Zwar heißt es auf der Web­sei­te der Befür­wor­ter des Kli­ma­volks­ent­schei­des: »Die Umset­zung der Kli­ma-Ver­pflich­tun­gen darf nicht auf Kos­ten der Mieter*innen gehen.« Im Gesetz selbst steht das aller­dings nicht.

Um die­se Maß­nah­men umzu­set­zen, sind min­des­tens 113 Mil­li­ar­den Euro erfor­der­lich, die ange­sichts der deso­la­ten Haus­halts­la­ge Ber­lins und der Schul­den­brem­se anders­wo ein­ge­spart wer­den müss­ten. Allein hier­durch käme es zu mas­si­vem Sozi­al­ab­bau und einem gro­ßen Ver­lust an Lebens­qua­li­tät. Fast alle Inves­ti­tio­nen Ber­lins wären dem Ziel der CO2-Reduk­ti­on unter­ge­ord­net. Die­se Gel­der wür­den direkt oder indi­rekt die Taschen von Olig­ar­chen wie Bill Gates flie­ßen, der mit sei­nem Fonds »Breakth­rough Ener­gy« unmit­tel­bar von der Kli­ma­pa­nik profitiert.

Der Kli­ma­schutz­rat wird auf Vor­schlag der für Kli­ma­schutz zustän­di­gen Senats­ver­wal­tung beru­fen und ach­tet nach dem Gesetz­ent­wurf auf die Ein­hal­tung der Kli­ma­schutz­ver­pflich­tun­gen. Auf die­se Wei­se wird die par­la­men­ta­ri­sche Demo­kra­tie durch ein nicht gewähl­tes Exper­ten­gre­mi­um aus­ge­he­belt. Er ist der ers­te Schritt zu einer Kli­ma­dik­ta­tur, die 2019 selbst die Grü­nen noch abge­lehnt haben.

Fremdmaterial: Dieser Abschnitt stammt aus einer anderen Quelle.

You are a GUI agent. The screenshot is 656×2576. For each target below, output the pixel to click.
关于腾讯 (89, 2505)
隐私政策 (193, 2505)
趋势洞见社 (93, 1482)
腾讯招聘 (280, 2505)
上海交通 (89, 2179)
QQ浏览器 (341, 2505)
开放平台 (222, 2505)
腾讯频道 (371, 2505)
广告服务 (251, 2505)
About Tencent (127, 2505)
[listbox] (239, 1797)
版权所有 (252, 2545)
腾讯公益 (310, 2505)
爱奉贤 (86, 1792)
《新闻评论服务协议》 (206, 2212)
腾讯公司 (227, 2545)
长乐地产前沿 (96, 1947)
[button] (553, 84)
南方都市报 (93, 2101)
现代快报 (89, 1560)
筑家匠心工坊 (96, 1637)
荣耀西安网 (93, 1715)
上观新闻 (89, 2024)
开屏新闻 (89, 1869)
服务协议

Die Men­schen wür­den bei Annah­me die­ses Geset­zes­ent­wurfs in einen Schraub­stock von immer radi­ka­le­ren Reduk­ti­ons­ver­pflich­tun­gen ein­ge­spannt. Das Leben in Ber­lin wäre dann nicht mehr lebens­wert. Aber auf­ge­scho­ben ist nicht auf­ge­ho­ben. Nach dem jet­zi­gen Stand erfolgt die mas­si­ve Ver­ar­mung der Men­schen dann eben eini­ge Jah­re später.

Der Druck im deut­schen Dampf­kes­sel steigt

Im Som­mer 2022 wur­de ein Volks­be­geh­ren in Würz­burg ange­nom­men, so dass der letz­te Groß­park­platz der Stadt namens Tala­ve­ra den Men­schen wei­ter­hin kos­ten­los zur Ver­fü­gung steht. Eine Koali­ti­on des CDU-Bür­ger­meis­ters Chris­ti­an Schu­chardt3 und der Grü­nen woll­te Park­ge­büh­ren von min­des­tens 4 Euro pro Tag ein­füh­ren. Für die zahl­rei­chen Ein­pend­ler wäre das eine sozia­le Kata­stro­phe gewesen.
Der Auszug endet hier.